_Tarea 1_
En la página sobre el carlismo, ¿de la mano de quién brotó la generosidad en el Quintillo de 1934?
_Tarea 2_
Filtra el listado y conserva solo las líneas que contengan la palabra "screenshot".

──────── Página

Como vemos, muchas son las dificultades, pero la capacidad del Carlismo para ser reconocido por los católicos españoles como cauce político adecuado a sus intereses es grande. Y es que eso es lo que ha sido el Carlismo durante toda su historia, y es lo que debe volver a ser. El carlismo es un activo político de inmenso valor. No es una idea genial de un político locuaz. Tiene dos siglos de historia, y no una historia cualquiera, sino epopéyica, regada con la sangre de los mártires, de los de la guerra y de los de la paz.
Tiene un cuerpo doctrinal completo, armonioso, admirable, bien fundamentado en la doctrina de la Iglesia, en el derecho natural, en la experiencia histórica. Tiene un rico patrimonio de referentes concretos en todos los terrenos: políticos, militares, populares, aristocráticos, de vascos, de andaluces…, de hoy, de ayer… en un legado extenso. Tiene un arraigo popular en algunos puntos de España, en sus costumbres, su historia, sus fiestas, canciones, refranes… que no puede ignorarse. La presencia del Carlismo organizado es indispensable para tutelar ese rico patrimonio, evitando adulteraciones y olvidos, y sobre todo la Comunión Tradicionalista, crecientemente operativa y eficaz, debería ser una alternativa para los que quieren un mayor compromiso y desean beber de las fuentes más puras y trabajar por una reforma más radical del actual régimen político y la constitución.
Por todo ello tiene el Carlismo una gran capacidad para atraer a una juventud necesitada de ideales grandes, y que ansía aprender la generosidad que debe caracterizarla y que jalona nuestra historia. Esa generosidad es hoy minoritaria, pero puede y debe volver a brotar, como lo hizo en aquel Quintillo de 1934 de la mano del admirable D. Manuel Fal-Conde, que supo ser «la semilla echada al surco para que en él se pudriera y luego germinara en la hermosa amapola del triunfo».

────────────────
──────── Datos de entrada

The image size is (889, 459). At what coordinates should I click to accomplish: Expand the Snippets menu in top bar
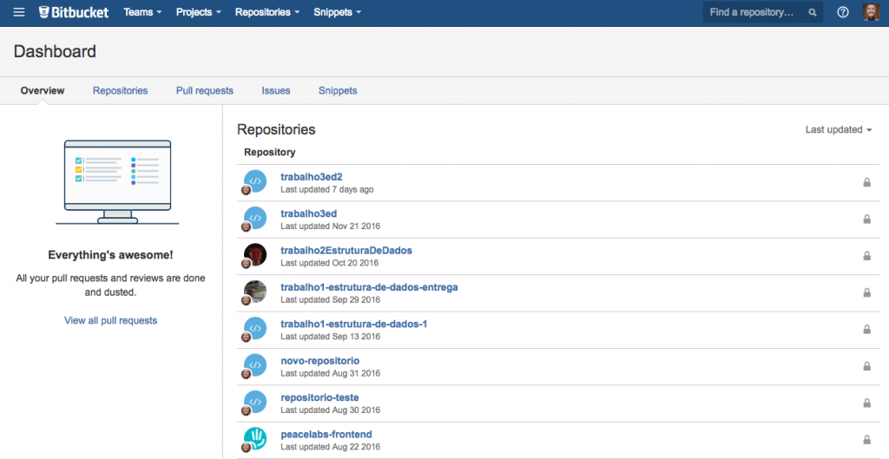click(338, 12)

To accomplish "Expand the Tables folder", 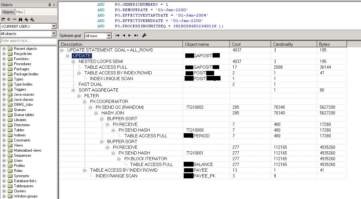I will (x=4, y=130).
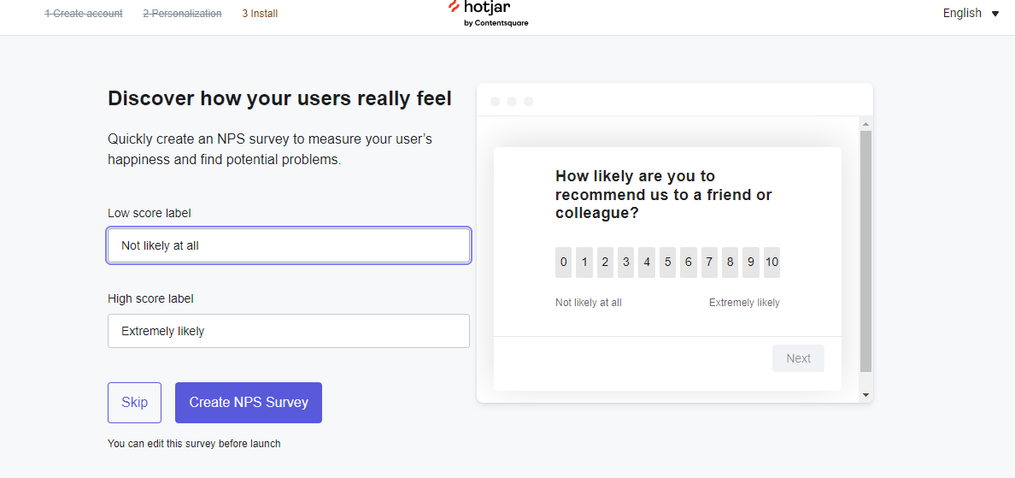Click Next in survey preview

click(x=798, y=358)
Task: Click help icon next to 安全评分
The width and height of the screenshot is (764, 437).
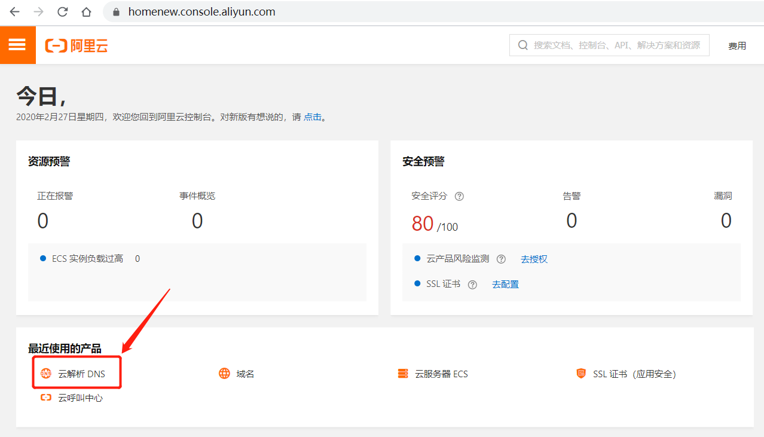Action: point(459,196)
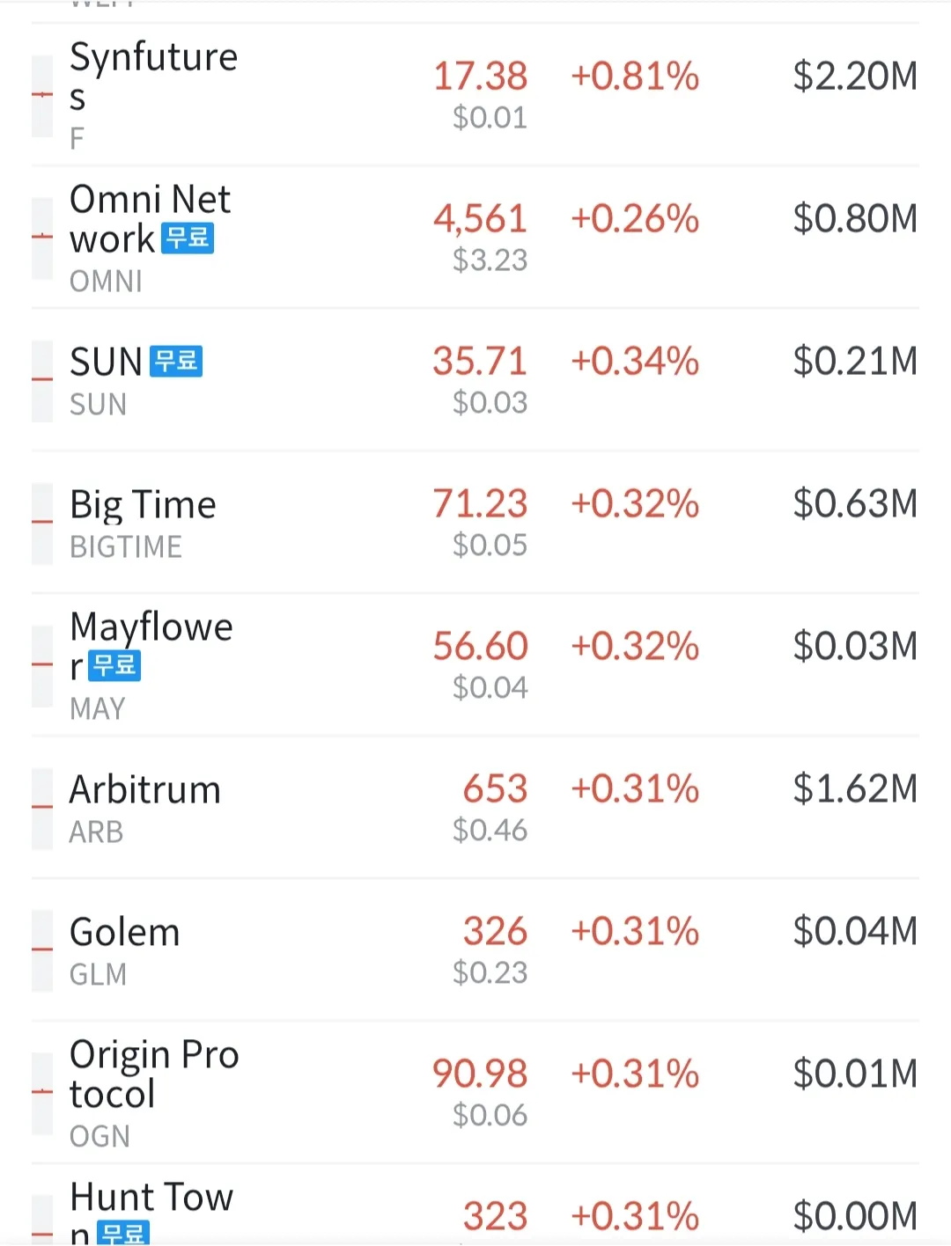
Task: Tap the 무료 badge beside SUN
Action: click(176, 362)
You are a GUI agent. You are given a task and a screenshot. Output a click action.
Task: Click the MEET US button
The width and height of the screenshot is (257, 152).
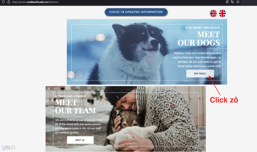[80, 140]
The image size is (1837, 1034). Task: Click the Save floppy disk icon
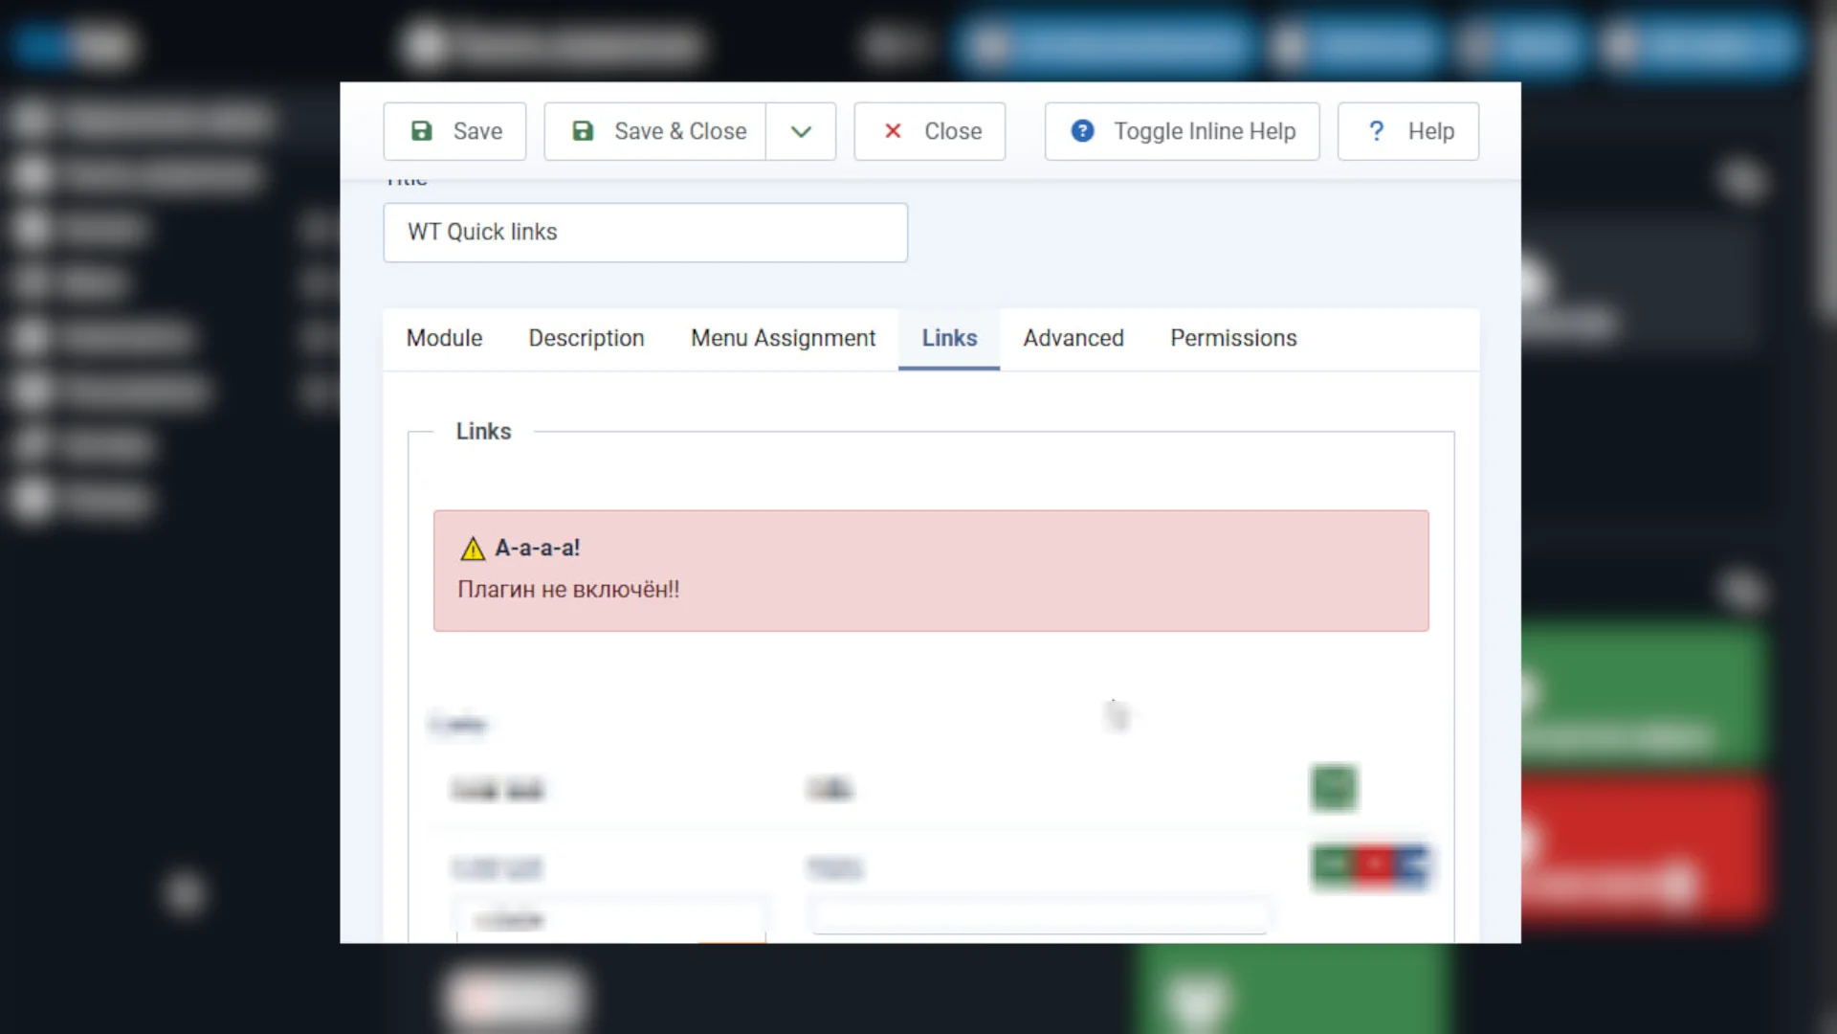(x=421, y=131)
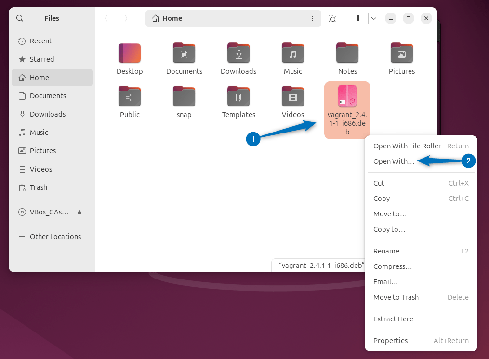Open the Downloads folder icon

tap(238, 53)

────────────────

_Respuesta esperada 1_
De la mano de D. Manuel Fal-Conde.

_Respuesta esperada 2_
The width and height of the screenshot is (764, 437).
You are a GUI agent. You are given a task and a screenshot. Output a click action.
The width and height of the screenshot is (257, 152).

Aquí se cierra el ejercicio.